Information obtained by the folks at MacRumors reveals that AppleCare support advisors are testing a new “ChatGPT-like generative AI tool” called “Ask” to help them resolve customer support issues by having the information they need at their fingertips.

Don’t worry, though; Apple isn’t planning on having you talk to a chatbot when calling into support — at least not anytime soon. Instead, “Ask” is intended for use by the support advisors. The person you’re talking to may feed questions into “Ask” to get faster answers to complex problems, which they can then relay back to the customer over the phone or in an online chat.

Presumably, Apple’s support reps won’t just be reading the AI tool’s responses verbatim. Instead, these are intended to give them the background information that they can then put into the context of the customer’s specific situation.

MacRumors says that the tool is being tested by a subset of AppleCare support advisors, who are being asked to use it before falling back to traditional search methods or consulting a senior advisor for help. “Ask” is tied into Apple’s internal knowledge base, which means anything coming out of it should be “factual, traceable, and useful.” Advisors can ask up to five follow-up questions for a given topic to help narrow things down.

Since most frontline support reps don’t have all the answers themselves, it’s common for them to need to go in search of specific answers when presented with thorny problems by customers. However, zeroing in on a solution can sometimes be tricky with traditional search methods, and Apple is hoping that “Ask” will ferret out the relevant details more quickly, resulting in faster resolutions for customer problems.

Earlier this month, Bloomberg’s Mark Gurman reported on several new AI initiatives within Apple, including its work on the Siri improvements we’ll likely see in iOS 18 and the first hint of Apple’s plans to leverage it for AppleCare support.

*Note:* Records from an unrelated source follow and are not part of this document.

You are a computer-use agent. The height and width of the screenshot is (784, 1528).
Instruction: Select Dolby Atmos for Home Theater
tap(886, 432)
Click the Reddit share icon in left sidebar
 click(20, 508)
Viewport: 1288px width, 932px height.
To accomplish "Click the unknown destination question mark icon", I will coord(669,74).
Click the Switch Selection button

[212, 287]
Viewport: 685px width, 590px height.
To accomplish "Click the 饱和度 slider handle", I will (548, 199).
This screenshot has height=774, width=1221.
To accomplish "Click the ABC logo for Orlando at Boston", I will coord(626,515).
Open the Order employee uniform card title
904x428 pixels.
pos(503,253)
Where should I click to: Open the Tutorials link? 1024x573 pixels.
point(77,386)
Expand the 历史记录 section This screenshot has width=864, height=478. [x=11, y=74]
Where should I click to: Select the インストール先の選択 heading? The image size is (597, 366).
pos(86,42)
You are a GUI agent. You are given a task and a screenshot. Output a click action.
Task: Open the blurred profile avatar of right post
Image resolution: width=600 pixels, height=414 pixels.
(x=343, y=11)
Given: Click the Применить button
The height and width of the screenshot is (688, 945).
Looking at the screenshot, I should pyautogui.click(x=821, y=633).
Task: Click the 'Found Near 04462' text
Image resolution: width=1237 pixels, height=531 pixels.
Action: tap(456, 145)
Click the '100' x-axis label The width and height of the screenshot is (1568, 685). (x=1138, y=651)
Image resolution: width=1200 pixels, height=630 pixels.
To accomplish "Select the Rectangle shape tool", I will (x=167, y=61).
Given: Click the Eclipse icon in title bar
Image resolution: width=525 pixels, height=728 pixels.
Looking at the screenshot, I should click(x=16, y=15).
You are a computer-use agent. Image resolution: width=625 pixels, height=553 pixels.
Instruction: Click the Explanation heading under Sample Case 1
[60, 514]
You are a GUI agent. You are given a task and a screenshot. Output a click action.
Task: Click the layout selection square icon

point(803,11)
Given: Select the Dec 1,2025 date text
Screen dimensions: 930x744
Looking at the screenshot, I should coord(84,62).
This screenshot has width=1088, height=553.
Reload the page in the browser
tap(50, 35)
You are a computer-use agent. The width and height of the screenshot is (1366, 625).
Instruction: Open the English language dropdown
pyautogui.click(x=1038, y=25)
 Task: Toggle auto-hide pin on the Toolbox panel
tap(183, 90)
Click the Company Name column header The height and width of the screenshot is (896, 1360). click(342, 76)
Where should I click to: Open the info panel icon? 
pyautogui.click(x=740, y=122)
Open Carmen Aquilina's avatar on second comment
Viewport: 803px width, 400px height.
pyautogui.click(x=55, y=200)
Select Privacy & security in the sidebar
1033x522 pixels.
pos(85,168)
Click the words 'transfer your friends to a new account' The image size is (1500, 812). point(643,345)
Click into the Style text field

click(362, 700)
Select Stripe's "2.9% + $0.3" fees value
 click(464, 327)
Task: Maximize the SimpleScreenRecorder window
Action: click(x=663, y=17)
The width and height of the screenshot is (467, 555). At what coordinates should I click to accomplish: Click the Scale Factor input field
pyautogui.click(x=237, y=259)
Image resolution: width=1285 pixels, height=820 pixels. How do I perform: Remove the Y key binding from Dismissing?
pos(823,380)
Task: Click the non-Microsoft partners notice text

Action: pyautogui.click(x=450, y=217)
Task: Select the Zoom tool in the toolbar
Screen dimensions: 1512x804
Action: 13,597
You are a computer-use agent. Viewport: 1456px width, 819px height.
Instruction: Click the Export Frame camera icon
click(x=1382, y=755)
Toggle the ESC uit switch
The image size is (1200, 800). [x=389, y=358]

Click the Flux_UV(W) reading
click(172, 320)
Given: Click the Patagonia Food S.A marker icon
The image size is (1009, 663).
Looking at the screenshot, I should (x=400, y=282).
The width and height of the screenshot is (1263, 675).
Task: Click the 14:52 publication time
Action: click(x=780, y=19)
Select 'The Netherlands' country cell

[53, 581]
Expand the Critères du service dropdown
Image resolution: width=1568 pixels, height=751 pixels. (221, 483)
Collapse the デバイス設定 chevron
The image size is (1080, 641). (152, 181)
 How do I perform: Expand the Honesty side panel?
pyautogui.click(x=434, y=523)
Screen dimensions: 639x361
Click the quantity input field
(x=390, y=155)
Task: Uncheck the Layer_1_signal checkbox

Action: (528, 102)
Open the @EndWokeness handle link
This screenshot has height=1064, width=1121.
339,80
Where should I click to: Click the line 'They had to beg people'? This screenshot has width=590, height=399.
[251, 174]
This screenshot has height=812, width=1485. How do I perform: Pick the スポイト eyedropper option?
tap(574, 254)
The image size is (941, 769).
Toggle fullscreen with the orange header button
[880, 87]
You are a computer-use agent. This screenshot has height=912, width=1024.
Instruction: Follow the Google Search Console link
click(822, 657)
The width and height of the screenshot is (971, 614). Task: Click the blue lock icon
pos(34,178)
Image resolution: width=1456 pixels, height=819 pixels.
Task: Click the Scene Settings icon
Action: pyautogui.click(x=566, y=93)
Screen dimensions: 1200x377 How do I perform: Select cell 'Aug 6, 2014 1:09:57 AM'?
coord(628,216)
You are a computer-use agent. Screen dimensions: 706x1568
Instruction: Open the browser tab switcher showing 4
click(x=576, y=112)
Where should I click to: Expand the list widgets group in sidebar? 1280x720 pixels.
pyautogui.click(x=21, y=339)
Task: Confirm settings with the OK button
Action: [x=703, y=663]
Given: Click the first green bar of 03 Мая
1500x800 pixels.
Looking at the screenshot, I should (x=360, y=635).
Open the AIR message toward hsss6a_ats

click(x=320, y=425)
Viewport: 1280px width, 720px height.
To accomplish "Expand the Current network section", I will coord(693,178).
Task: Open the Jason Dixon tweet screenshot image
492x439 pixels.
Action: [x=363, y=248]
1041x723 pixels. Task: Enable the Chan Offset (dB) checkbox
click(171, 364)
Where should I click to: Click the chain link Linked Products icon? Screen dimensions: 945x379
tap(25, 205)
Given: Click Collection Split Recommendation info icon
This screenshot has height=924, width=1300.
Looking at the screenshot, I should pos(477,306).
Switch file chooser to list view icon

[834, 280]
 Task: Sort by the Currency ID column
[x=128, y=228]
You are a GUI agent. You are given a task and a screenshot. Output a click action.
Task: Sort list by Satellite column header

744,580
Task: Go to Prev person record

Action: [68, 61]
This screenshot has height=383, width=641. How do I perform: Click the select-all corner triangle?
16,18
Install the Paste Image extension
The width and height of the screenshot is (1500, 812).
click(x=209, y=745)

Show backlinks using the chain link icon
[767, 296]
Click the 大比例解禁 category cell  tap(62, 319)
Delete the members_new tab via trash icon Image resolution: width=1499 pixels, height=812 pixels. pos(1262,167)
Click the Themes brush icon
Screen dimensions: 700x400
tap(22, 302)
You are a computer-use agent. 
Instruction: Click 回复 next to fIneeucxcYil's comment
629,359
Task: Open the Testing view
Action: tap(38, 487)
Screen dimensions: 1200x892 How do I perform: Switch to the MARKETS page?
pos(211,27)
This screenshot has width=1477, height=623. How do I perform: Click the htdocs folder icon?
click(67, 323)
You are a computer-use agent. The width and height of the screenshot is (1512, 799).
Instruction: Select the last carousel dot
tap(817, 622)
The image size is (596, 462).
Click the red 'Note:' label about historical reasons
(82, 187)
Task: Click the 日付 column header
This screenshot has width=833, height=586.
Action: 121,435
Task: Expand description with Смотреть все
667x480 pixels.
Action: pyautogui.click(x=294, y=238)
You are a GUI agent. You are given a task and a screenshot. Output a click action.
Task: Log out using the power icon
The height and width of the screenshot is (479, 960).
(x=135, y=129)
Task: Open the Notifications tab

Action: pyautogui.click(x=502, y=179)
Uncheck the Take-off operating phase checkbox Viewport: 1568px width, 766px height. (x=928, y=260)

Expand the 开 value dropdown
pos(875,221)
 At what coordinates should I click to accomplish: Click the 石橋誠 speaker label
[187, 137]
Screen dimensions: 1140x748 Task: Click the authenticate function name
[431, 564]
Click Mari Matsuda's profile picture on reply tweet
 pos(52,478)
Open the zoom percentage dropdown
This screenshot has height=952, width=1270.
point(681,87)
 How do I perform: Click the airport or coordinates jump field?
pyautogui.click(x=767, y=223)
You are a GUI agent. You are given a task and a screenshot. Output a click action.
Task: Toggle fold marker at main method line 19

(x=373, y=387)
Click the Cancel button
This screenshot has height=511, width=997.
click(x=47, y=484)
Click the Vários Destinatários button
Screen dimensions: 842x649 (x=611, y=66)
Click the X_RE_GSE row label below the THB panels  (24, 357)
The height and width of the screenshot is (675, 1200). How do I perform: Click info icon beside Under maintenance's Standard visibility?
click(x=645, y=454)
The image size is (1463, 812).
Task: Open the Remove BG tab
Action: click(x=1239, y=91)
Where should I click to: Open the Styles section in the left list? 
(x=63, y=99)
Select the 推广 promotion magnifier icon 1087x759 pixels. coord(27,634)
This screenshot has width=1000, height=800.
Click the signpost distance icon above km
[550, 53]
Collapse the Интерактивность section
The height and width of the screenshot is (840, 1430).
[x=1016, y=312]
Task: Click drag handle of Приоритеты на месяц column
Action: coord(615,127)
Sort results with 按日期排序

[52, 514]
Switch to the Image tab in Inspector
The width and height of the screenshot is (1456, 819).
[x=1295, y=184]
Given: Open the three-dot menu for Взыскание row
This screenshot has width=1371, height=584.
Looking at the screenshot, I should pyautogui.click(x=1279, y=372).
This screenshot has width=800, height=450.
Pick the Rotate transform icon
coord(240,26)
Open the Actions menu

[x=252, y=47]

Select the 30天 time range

The company has also continued to hone its own LLMs to enhance Siri and services like AppleCare support. The company is looking to improve Siri’s ability to answer complex questions accurately, and the customer service teams are trying to speed up chat and phone support. Apple is also heavily invested in integrating AI into its health features.

Mark Gurman

This new “Ask” tool is most likely what Gurman is talking about. However, it sounds like Apple may use the same large language models (LLMs) to enhance Siri. We’ll probably get Apple’s first official word on this in June when it unveils iOS 18 at its annual Worldwide Developers Conference (WWDC). Who knows? Someday you may even be able to ask Siri for help with your iPhone or Mac before calling AppleCare.